Drew Binsky: We met a local guy the day before on Instagram, his name is David, a great guy. He had never visited the pygmy tribe. It’s a good seven- hour drive out from Bangui, which is the Capitol. So we get in a car, hire a driver, get out there, pick up some locals on the way who speak the dialect. And the pygmy tribe, I heard about them when I was in Gabon. They live all around central Africa. They’re genetically the shortest in the world. So I get there, we have to hike through some forest. And all of a sudden, where you heard that sound that you just played, they’re dancing around the fire and they were sleeping in little huts. And I had brought a mosquito net, thankfully, because there were so many mosquitoes and I was taking malaria pills, but I don’t even know if that would have helped. And I spent 24 hours with them.

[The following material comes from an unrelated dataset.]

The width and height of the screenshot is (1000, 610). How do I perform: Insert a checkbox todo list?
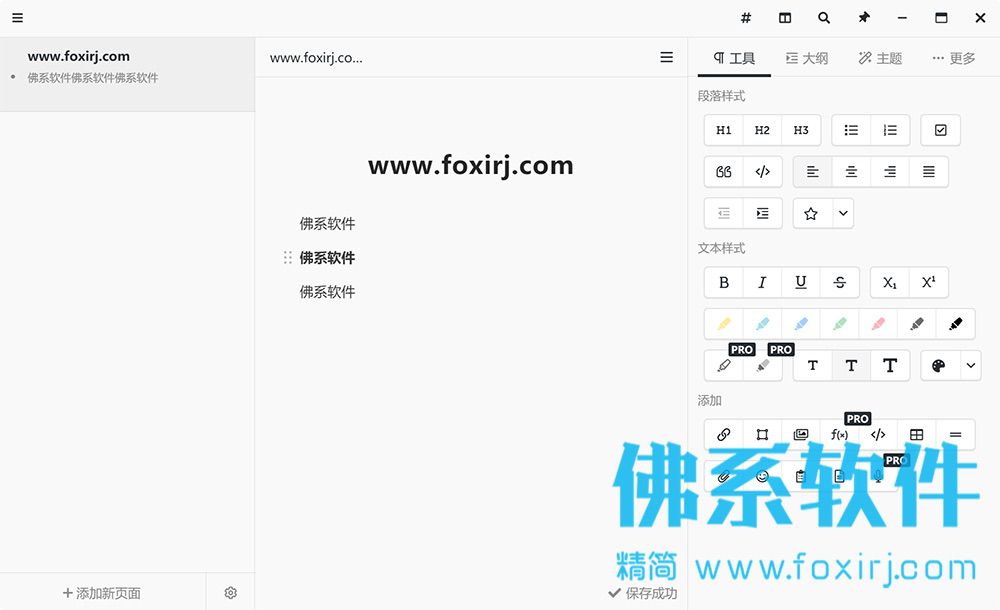[x=941, y=130]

One of the coolest moments that I’ve ever witnessed in my travels was seeing the chief go out and he hunted a gazelle, which is a small antelope, with a bow and arrow. I watched the whole thing, and he brought it over to cook it over the fire, and within 20 minutes he had cooked the whole thing. And there were about 40 people living in this really small community, the most satisfying thing to witness that whole scene happen within 30 minutes. It was so cool. Once I finish all the countries in the world, I want to find stories like that and retell them.

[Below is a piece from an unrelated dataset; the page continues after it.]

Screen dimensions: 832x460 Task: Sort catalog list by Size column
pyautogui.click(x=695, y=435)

Nisreene Atassi: Nathan, I’m curious, do you have any sort of travel memories or unique places that had this lasting impression on you?
Nathan Lump: Listening to Drew talk, I was reminded of this time also in Africa when I was in Namibia. I spent a couple of days, there’s a tribe that lives up there called the Himba, and they’re sort of one of the last true nomadic tribes in Africa, although increasingly less so. I spent the better part of a day with an old woman, she was a grandmother, in her dwelling talking to her about her life and the changes she had seen and they are increasingly modernized and less nomadic, and their way of life is changing. And what was so great about that experience was just being able to spend time with someone and get those kinds of stories. Then she started to ask me about my life, having to explain concepts like apartment buildings and that you don’t keep livestock. She was a touching character who reminded me of my own grandmother.

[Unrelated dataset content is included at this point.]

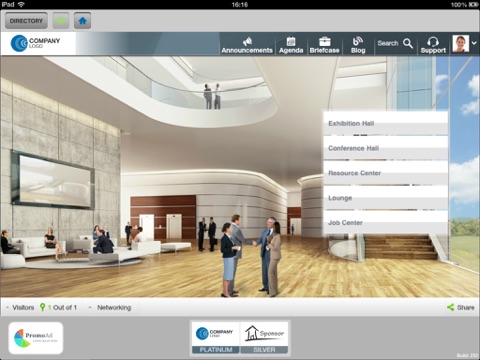
Task: Expand the profile dropdown chevron
Action: [474, 43]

This has always stuck with me. It was a really wonderful day, and at the end of that day, there were two little girls who basically wanted to go visit some friends of theirs in the other community, and normally they would walk and it would take them forever and ever to get there. These two little girls, they hitched a ride with us, and night had fallen and the stars had come out, and suddenly they started to sing as we were driving along. And I’ll never forget that moment of freedom and expansiveness and joy.
Nisreene Atassi: That sounds beautiful. All right. Well, when we come back, we’re going to hear more about these far- flung travel opportunities and how to go about finding unique accommodations for yourself, so stay with us.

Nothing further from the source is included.